Et l’un d’eux lui fait une proposition :
“Si tu veux demain je te mène avec moi. Je vais à la foire de Séderon, je vends des chevaux, tu m’accompagnes, nous traversons la montagne. Séderon, c’est de l’autre côté […].” Et moi, très fier, je dis oui.
Le lendemain, départ de très bonne heure. Le maquignon et un domestique conduisent les chevaux attachés les uns aux autres par le museau.
Jean est monté sur une petite mule bâtée. Au lever du jour, ils ont atteint le Pas de Redortiers.
Nous sommes descendus dans les chemins a pic et abrupts, très scabreux, qui descendent dans la vallée du Jabron.
Ils traversent les Omergues et arrivent à Séderon.
Alors là, j’ai fait mon petit métier, c’est-à-dire que ça consistait tout simplement à tenir la bride des chevaux pendant que le domestique prenait le cheval sur lequel le marché était en train de se conclure pour le faire courir devant l’acheteur. Et le soir, il m’a donné vingt sous. Alors j’ai fait encore deux foires avec lui.

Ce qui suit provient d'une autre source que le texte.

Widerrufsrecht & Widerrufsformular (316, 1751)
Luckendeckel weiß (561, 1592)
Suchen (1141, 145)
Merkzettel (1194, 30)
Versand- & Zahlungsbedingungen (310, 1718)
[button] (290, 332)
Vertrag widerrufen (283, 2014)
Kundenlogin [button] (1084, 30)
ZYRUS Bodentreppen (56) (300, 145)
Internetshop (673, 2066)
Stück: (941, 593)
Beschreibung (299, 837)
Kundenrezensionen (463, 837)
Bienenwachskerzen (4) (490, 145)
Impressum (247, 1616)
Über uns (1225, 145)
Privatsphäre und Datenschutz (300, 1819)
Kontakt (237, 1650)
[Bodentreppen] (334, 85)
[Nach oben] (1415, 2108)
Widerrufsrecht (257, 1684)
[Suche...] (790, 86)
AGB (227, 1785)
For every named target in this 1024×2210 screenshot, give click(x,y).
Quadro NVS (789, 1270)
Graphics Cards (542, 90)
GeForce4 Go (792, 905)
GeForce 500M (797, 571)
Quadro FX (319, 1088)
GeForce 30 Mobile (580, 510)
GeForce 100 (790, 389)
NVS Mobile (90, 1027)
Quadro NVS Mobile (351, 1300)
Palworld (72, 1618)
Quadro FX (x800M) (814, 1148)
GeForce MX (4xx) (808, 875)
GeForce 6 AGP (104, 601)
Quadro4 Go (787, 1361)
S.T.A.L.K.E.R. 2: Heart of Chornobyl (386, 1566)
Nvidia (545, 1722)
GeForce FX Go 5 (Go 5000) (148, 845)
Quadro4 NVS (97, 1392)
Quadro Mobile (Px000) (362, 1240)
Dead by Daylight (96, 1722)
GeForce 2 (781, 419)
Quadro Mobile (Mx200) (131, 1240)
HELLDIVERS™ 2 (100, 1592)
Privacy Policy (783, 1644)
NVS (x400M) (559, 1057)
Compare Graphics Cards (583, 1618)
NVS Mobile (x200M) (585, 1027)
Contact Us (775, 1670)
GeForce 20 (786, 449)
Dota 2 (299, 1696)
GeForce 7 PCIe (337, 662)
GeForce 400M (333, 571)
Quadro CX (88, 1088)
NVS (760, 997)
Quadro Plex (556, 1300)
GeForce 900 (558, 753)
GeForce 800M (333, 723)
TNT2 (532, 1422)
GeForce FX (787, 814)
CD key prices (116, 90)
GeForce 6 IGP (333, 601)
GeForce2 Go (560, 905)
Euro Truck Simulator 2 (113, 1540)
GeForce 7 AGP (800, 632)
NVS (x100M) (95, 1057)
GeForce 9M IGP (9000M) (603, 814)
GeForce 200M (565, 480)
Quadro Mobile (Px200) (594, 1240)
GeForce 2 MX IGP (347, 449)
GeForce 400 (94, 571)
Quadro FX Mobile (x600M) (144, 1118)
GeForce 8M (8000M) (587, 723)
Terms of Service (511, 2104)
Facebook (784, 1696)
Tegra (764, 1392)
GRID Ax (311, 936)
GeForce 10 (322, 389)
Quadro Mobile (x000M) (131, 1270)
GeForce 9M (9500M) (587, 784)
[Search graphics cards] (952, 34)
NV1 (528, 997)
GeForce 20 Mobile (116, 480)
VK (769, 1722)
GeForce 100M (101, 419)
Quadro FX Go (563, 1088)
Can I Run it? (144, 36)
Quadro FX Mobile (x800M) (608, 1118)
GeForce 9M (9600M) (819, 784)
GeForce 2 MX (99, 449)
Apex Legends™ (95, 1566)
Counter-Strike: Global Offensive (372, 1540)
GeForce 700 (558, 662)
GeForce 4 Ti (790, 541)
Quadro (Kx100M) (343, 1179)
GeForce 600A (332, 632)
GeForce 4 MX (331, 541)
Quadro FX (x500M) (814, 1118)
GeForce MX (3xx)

La seconde de ces foires se déroule à Sisteron. De là, Jean prendra le train pour regagner Manosque. Le voyage aura duré six jours et demi.
Le récit de Giono s’achève : nous n’en saurons pas davantage sur Séderon à cette époque. Essayons toutefois de reconstituer les éléments du décor qu’il aperçut : arrivant par le col de la Pigière, la cuvette de Séderon n’apparaît qu’à la hauteur de l’intersection avec la route de Montbrun. Les voyageurs doivent être contents d’atteindre leur destination après de longues heures de marche. Ensuite, c’est la route droite du Plan dont les chevaux soulèvent la poussière, puis la Grand’ Rue et la Bourgade pour rejoindre le champ de foire. Nous sommes en septembre et c’est donc la foire de la St Mathieu : toute la population du village et des environs est réunie. Giono a nécessairement parlé à nos pères ou grands-pères, les a écoutés faire les "paches" traditionnelles. Il a mangé et logé à l’auberge, observé la vie du village…
De ce voyage initiatique voulu par son père, Giono retiendra la leçon et l’utilise dans son œuvre romanesque :
- Le voyage en diligence de Manosque à Banon, c’est le premier chapitre de "Regain"
- La traversée du plateau du Contadour, c’est la longue errance d’Arsule et de Gedemus jusqu’à Aubignane ("Regain" - 1ère partie, chap. III). C’est aussi l’itinéraire d’Angelo, parti de Banon, empruntant le Pas de Redortiers et rencontrant l’épidémie de choléra aux Omergues.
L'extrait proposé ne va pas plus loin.